(Beginning of Listed records)

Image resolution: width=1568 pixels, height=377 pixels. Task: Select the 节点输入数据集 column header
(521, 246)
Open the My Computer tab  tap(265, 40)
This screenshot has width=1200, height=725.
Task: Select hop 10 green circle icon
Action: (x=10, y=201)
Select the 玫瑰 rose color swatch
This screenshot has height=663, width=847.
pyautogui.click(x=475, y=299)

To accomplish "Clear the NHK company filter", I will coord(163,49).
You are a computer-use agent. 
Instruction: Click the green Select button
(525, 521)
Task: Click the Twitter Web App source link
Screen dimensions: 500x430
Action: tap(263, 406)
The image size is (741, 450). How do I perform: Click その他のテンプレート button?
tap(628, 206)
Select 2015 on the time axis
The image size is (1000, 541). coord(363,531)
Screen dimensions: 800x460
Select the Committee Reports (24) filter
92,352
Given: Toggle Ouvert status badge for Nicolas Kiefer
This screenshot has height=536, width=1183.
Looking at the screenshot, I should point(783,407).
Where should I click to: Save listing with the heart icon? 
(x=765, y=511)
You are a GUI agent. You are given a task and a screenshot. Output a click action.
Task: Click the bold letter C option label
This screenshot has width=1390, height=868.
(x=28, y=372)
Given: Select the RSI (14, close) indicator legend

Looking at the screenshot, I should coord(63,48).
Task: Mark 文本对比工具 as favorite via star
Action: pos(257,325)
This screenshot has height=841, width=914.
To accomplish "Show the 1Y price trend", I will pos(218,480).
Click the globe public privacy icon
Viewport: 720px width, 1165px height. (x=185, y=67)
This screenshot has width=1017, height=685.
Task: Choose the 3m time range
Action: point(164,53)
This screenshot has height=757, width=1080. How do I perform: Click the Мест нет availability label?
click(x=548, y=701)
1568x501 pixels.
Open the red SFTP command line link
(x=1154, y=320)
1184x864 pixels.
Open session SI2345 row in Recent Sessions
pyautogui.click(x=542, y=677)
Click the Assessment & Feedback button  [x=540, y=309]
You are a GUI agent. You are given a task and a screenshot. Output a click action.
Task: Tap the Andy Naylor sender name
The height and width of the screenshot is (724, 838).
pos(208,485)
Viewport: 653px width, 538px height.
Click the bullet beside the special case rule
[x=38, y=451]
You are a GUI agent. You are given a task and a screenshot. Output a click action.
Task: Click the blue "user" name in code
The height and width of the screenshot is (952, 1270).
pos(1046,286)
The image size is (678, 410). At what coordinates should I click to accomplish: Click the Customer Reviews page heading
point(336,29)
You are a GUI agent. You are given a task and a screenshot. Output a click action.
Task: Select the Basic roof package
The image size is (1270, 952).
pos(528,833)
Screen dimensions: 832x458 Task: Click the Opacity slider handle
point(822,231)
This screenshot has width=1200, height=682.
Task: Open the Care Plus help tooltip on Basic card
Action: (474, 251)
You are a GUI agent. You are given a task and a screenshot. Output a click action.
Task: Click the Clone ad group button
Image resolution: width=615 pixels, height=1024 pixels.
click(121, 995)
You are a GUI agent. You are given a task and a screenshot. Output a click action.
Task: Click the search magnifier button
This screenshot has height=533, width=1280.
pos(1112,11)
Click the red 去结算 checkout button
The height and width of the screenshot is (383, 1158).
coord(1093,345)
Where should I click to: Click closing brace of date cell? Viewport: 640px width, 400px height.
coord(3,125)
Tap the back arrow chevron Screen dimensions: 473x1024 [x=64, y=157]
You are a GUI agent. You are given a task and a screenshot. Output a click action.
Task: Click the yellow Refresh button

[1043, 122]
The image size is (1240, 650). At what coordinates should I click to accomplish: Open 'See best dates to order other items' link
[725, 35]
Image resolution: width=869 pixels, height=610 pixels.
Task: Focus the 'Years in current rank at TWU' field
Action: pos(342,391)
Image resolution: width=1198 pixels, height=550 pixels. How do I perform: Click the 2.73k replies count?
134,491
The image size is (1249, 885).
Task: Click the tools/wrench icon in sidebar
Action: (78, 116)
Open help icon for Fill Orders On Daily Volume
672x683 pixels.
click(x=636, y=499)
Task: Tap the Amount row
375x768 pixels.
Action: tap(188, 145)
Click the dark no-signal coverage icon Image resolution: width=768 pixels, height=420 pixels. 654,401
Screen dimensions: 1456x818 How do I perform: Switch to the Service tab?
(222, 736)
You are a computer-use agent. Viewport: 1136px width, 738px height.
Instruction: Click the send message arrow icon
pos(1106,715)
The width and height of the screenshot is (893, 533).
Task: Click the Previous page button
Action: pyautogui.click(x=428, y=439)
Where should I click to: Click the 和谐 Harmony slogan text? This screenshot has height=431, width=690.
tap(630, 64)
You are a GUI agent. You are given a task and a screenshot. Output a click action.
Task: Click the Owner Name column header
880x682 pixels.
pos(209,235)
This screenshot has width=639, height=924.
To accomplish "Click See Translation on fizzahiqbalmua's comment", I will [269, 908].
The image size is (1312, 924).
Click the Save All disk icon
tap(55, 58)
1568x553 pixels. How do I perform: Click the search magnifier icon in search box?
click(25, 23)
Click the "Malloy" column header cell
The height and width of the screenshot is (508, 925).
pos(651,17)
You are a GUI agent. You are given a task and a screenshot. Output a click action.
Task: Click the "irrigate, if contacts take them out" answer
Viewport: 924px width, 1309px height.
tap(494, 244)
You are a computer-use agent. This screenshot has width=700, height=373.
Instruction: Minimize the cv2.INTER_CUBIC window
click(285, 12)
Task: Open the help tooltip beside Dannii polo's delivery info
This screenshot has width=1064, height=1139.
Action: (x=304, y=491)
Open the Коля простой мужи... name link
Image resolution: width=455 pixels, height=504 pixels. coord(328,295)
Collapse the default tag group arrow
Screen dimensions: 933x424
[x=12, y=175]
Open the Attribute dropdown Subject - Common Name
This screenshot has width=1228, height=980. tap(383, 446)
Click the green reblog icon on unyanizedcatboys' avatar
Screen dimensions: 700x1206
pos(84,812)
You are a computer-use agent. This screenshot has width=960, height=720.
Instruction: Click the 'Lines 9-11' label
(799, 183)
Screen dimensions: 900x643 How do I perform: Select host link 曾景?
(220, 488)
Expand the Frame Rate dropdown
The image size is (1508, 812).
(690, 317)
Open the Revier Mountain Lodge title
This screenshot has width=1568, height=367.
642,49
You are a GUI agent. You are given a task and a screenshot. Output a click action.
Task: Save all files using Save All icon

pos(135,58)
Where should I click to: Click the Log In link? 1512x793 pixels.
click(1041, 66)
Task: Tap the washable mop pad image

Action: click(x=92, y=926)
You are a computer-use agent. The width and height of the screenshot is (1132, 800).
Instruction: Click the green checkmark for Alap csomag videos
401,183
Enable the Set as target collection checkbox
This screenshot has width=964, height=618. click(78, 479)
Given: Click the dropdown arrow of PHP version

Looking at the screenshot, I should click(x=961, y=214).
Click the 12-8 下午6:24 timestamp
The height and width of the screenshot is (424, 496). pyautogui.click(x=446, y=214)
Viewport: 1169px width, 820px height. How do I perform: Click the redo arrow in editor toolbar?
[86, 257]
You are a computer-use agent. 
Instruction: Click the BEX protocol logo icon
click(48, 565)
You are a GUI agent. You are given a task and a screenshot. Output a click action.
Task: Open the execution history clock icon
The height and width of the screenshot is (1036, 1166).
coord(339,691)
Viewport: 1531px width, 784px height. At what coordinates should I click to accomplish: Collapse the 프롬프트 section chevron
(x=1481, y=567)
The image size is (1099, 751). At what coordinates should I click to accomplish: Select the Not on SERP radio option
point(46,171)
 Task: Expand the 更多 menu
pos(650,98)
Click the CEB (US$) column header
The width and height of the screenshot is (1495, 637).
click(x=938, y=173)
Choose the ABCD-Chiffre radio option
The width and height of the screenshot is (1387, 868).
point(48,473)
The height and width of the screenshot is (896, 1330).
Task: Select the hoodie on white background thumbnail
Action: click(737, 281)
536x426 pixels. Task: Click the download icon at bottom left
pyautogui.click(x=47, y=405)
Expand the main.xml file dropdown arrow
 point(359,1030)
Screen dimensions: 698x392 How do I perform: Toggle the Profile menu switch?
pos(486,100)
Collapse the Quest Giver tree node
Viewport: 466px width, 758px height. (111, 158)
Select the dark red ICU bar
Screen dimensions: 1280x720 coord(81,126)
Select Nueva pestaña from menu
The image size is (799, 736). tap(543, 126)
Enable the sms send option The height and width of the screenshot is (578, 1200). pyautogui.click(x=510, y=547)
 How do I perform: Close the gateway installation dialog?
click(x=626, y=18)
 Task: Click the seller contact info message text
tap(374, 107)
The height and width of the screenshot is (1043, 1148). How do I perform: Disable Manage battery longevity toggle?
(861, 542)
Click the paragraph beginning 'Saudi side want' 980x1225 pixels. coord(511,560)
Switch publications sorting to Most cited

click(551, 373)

(End of Listed records)

> **Problem description**
Copy word for word the stretch of entries above from the line that has "This screenshot has height=536, width=1183." through the line that has "Task: Click the bold letter C option label", both ends included, and nothing outside it.

> **Your solution**
This screenshot has height=536, width=1183.
Looking at the screenshot, I should point(783,407).
Where should I click to: Save listing with the heart icon? 
(x=765, y=511)
You are a GUI agent. You are given a task and a screenshot. Output a click action.
Task: Click the bold letter C option label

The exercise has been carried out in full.